Health care settings

Health care workers can be at risk of HIV (and other) infection as the result of handling sharp objects that might cut or puncture their skin while treating HIV-positive patients.

The level of risk relates to the transmissibility of the infection, the availability of a route of transmission, the susceptibility of exposed people, and the success of applied control measures including ‘standard precautions’.
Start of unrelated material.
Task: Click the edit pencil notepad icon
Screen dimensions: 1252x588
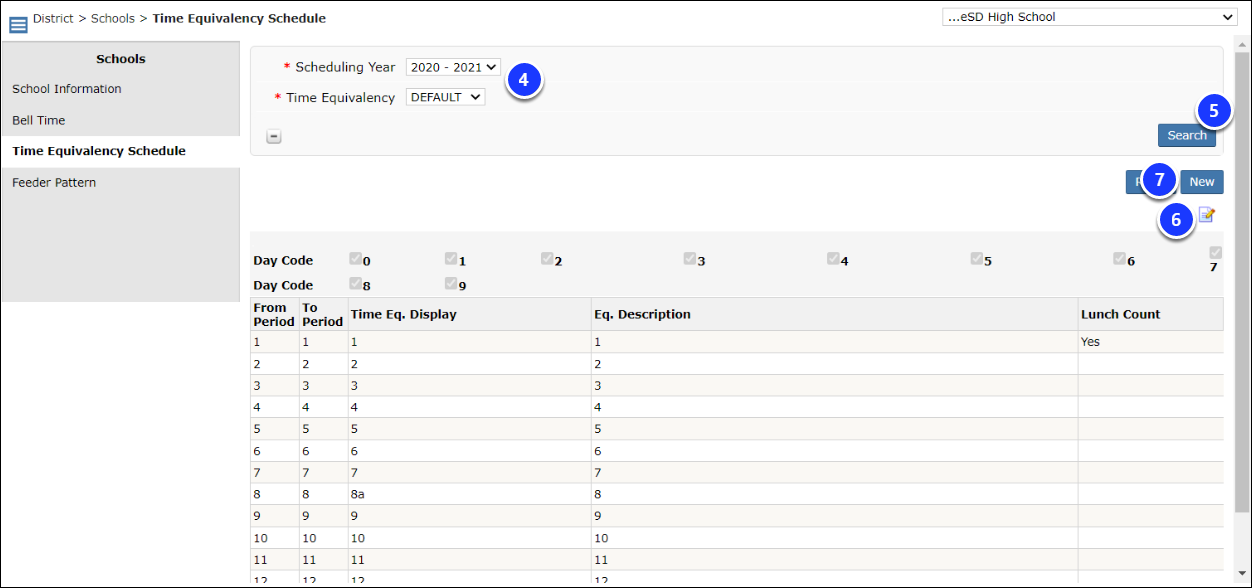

Australian medical and associated staff are required to use standard precautions which include:

  • careful handling and disposal of ‘sharps’ (items that could cause cuts or puncture wounds, including needles, hypodermic needles, scalpel and other blades, knives, infusion sets, saws, broken glass, and nails)
  • hand-washing with soap and water before and after all procedures
  • use of protective barriers such as gloves, gowns, aprons, masks and goggles when in direct contact with blood and other body fluids
  • safe disposal of waste contaminated with blood or body fluids
  • disinfection of instruments and other contaminated equipment
  • proper handling of bedding and clothing stained with blood, diarrhoea or other body fluids.

The National HIV Testing Policy states that if a health care worker is occupationally exposed to blood or body fluids (e.g. through needlestick injury), HIV testing and post-exposure prophylaxis (PEP) should be offered. PEP refers to the prescription of a short course of antiretroviral drugs following exposure to HIV, to prevent infection.

See also: PEP

Patients can be at risk of HIV transmission from health professionals or health care workers during ‘exposure-prone procedures’, i.e., invasive surgical or dental procedures where there is a risk of the HIV-positive practitioner’s blood passing into the blood supply of the patient.

In general, health practitioners who perform exposure-prone procedures have a professional obligation to know their HIV status, and if HIV-positive not perform them.